Report: Czech artists acquitted over faked nuclear blast on TV

Wednesday, March 26, 2008

PRAGUE, Czech Republic: Czech artists who hacked into a national television weather broadcast last year to show what appeared to be a nuclear explosion were acquitted on Tuesday of the criminal charge of spreading false information, a TV station reported.

Members of the Prague-based Ztohoven art group acknowledged tampering with equipment at the public broadcaster Czech Television so that viewers watching a live panoramic shot of the Krkonose, or Giant Mountains, in the northern Czech Republic on June 17, 2007, were jolted by a flash of bright light. When the light cleared, a fiery mushroom cloud could be seen rising on the horizon.

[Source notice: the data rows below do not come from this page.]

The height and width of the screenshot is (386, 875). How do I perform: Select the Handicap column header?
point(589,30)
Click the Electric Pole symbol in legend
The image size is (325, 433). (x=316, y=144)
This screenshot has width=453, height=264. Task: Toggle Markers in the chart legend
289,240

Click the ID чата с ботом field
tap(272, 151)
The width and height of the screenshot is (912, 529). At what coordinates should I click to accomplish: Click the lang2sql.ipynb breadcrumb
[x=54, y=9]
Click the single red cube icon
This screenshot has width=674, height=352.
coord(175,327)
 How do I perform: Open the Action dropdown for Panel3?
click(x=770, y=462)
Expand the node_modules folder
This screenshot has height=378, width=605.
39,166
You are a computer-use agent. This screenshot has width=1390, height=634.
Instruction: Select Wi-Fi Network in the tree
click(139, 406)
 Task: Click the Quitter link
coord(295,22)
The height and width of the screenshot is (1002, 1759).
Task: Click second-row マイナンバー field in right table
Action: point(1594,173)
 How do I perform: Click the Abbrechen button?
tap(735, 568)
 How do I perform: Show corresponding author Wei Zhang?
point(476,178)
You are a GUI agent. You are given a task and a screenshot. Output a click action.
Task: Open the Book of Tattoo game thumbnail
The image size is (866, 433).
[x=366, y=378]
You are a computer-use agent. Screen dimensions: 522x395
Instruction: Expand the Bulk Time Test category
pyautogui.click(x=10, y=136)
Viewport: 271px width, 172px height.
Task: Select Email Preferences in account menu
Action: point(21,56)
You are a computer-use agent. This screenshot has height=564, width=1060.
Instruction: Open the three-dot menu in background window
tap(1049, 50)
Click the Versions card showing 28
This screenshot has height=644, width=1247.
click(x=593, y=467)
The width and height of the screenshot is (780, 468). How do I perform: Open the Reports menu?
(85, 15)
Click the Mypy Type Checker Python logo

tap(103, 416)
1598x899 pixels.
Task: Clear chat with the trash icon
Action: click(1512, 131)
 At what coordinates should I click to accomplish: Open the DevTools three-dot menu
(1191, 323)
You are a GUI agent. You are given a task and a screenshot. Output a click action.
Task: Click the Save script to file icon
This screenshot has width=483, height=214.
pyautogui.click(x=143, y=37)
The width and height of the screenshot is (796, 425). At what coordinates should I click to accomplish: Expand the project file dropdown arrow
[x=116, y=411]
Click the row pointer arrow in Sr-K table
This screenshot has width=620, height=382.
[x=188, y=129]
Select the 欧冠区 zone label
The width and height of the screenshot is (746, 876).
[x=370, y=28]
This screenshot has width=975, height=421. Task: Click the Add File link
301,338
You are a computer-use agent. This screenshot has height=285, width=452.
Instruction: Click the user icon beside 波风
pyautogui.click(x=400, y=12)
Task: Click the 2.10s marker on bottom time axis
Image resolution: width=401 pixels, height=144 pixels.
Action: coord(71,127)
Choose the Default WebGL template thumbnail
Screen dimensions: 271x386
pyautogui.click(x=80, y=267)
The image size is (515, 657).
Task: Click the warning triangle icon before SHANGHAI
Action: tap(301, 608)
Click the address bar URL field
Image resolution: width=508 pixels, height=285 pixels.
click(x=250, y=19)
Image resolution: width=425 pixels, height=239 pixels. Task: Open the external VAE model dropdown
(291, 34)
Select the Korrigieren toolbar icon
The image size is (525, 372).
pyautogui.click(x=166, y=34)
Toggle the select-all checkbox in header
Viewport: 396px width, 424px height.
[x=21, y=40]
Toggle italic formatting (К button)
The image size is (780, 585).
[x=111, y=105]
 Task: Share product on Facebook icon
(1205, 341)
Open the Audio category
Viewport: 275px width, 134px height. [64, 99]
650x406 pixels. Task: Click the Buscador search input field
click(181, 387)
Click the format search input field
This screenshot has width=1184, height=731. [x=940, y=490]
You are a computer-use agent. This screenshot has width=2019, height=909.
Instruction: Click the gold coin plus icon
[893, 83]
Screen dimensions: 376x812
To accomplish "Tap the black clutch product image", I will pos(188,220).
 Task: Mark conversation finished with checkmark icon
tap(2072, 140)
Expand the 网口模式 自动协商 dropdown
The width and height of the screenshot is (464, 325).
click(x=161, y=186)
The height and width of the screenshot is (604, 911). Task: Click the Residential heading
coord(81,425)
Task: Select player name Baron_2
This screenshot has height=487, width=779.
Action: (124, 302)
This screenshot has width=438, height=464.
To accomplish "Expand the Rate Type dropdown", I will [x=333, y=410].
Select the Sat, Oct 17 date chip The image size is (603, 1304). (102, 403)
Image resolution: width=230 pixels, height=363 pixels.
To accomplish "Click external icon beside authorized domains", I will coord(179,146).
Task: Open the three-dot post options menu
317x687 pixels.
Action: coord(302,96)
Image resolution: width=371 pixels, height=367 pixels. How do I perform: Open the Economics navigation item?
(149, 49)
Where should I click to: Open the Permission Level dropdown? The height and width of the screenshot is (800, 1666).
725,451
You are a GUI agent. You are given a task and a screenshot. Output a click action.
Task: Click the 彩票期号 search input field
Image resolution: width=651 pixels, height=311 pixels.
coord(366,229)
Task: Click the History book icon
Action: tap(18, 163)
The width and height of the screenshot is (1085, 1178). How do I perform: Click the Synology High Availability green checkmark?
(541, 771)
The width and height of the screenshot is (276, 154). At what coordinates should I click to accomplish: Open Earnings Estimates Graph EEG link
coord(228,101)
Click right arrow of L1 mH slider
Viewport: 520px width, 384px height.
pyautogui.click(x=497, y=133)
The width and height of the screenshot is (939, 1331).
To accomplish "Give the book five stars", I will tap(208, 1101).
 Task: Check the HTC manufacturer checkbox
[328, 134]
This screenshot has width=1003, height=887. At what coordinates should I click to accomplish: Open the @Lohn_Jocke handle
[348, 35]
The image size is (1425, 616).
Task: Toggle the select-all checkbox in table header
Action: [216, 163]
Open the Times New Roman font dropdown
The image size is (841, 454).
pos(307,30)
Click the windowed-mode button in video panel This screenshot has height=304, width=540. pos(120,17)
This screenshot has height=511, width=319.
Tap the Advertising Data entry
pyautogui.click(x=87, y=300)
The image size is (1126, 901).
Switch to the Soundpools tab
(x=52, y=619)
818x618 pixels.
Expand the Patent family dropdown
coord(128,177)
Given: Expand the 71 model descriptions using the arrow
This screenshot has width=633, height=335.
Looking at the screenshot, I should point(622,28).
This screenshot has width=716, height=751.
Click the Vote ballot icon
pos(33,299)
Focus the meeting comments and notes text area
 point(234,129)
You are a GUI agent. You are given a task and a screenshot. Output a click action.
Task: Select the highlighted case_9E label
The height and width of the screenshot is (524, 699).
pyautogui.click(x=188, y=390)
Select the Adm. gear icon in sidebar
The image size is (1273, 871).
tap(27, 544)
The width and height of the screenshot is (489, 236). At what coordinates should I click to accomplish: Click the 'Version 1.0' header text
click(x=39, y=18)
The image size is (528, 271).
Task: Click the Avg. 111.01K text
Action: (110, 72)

Seven Ztohoven members were charged with spreading false information and if found guilty each could have received a maximum sentence of three years in jail.

But the county court in the northern town of Trutnov ruled Tuesday that what the group did "was not a criminal act," Czech news television CT24 said, showing brief footage of the court session. Confirmation of the ruling was not available despite repeated telephone calls to the Trutnov court and to Judge Stanislava Suchankova.

The group claimed the aim of its project was to show how reality could be manipulated by the media. Czech Television said such stunts were "improper" and said they could scare many people.

In December, Prague's National Gallery awarded Ztohoven the new NG 333 prize for young artists for the TV stunt. The 333 stands for the size of the cash prize — 333,000 koruna — equivalent to $20,400.